>>>
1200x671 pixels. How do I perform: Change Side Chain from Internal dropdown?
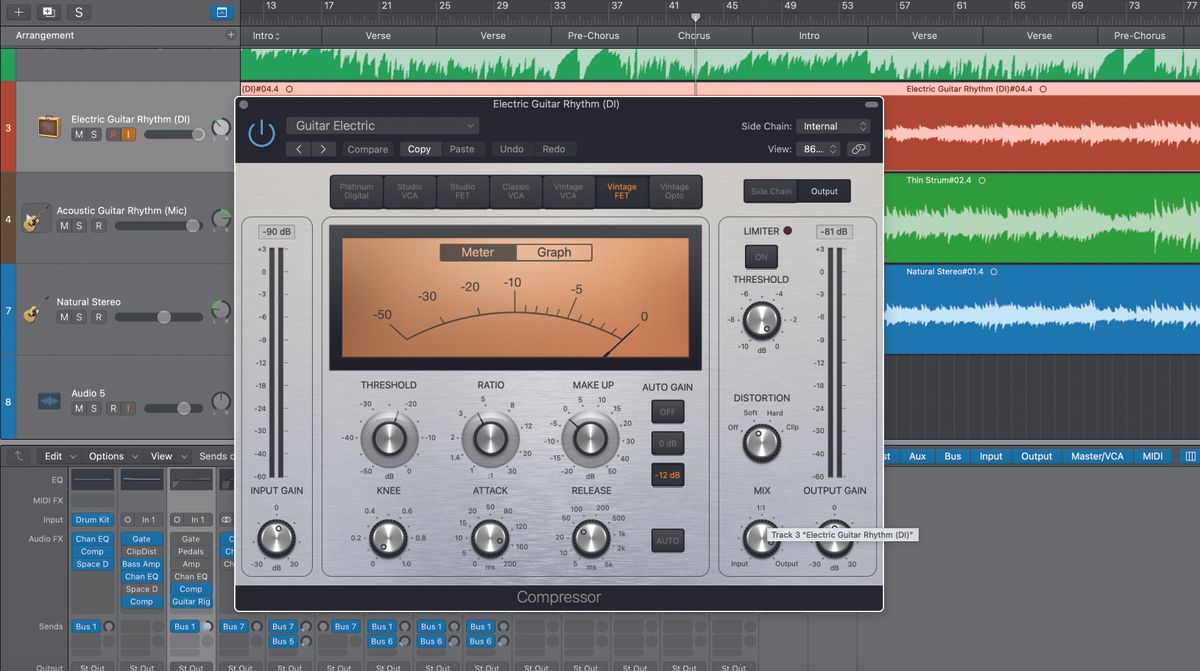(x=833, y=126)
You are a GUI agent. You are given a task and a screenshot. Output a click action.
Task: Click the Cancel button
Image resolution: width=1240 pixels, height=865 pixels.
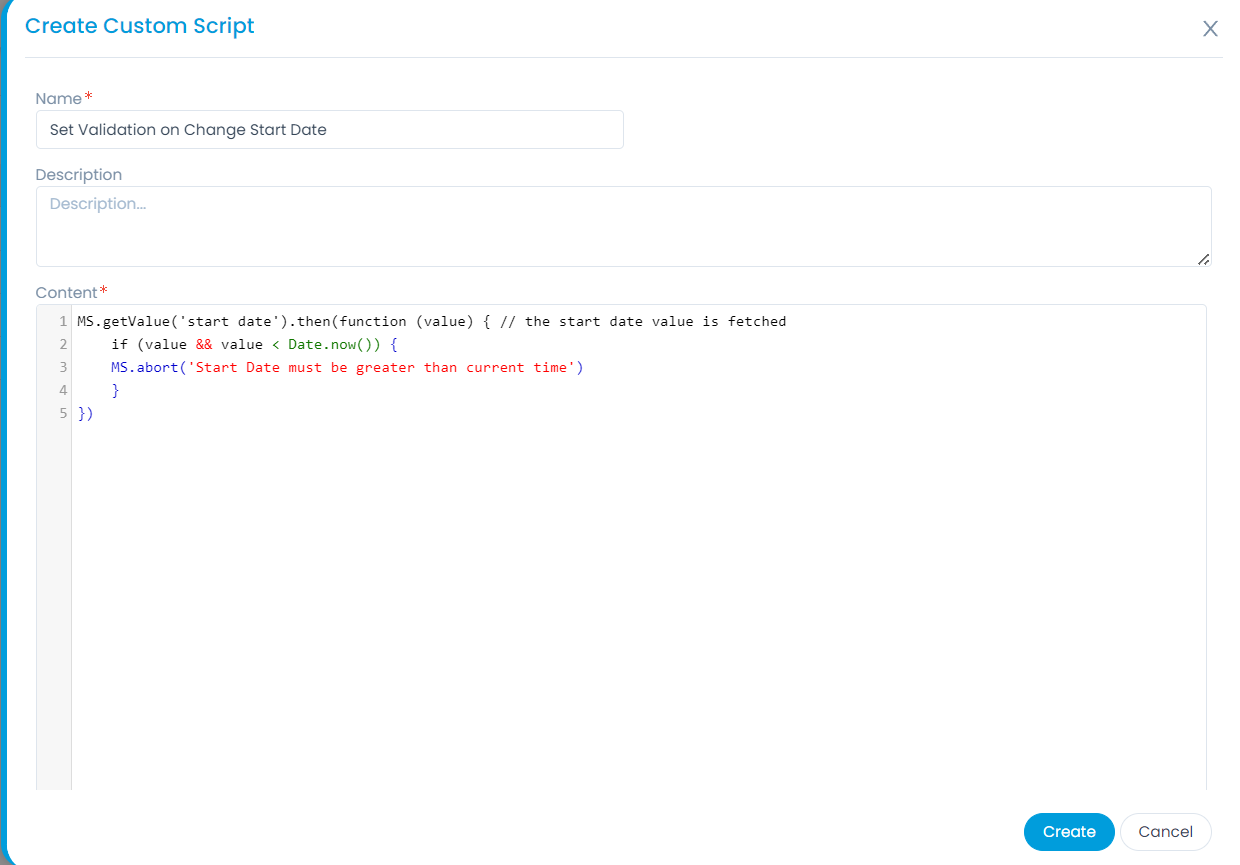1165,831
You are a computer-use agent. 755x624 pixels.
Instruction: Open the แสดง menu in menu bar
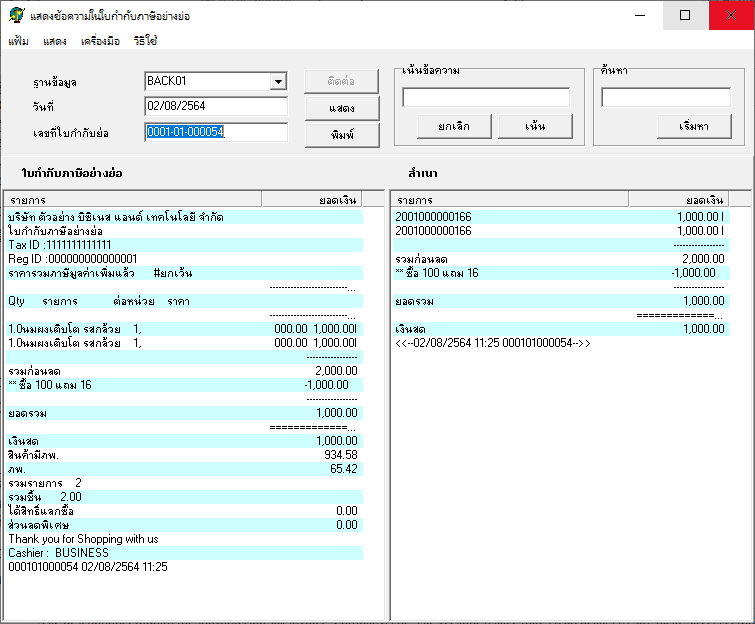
<<<
** What you will do **
Omit every picture while transcribing the records above exactly.

** Task response **
1200x671 pixels. How do I perform: Change Side Chain from Internal dropdown?
(x=833, y=126)
You are a GUI agent. You are given a task and a screenshot. Output a click action.
Task: Click the Cancel button
Image resolution: width=1240 pixels, height=865 pixels.
1165,831
You are a computer-use agent. 755x624 pixels.
Instruction: Open the แสดง menu in menu bar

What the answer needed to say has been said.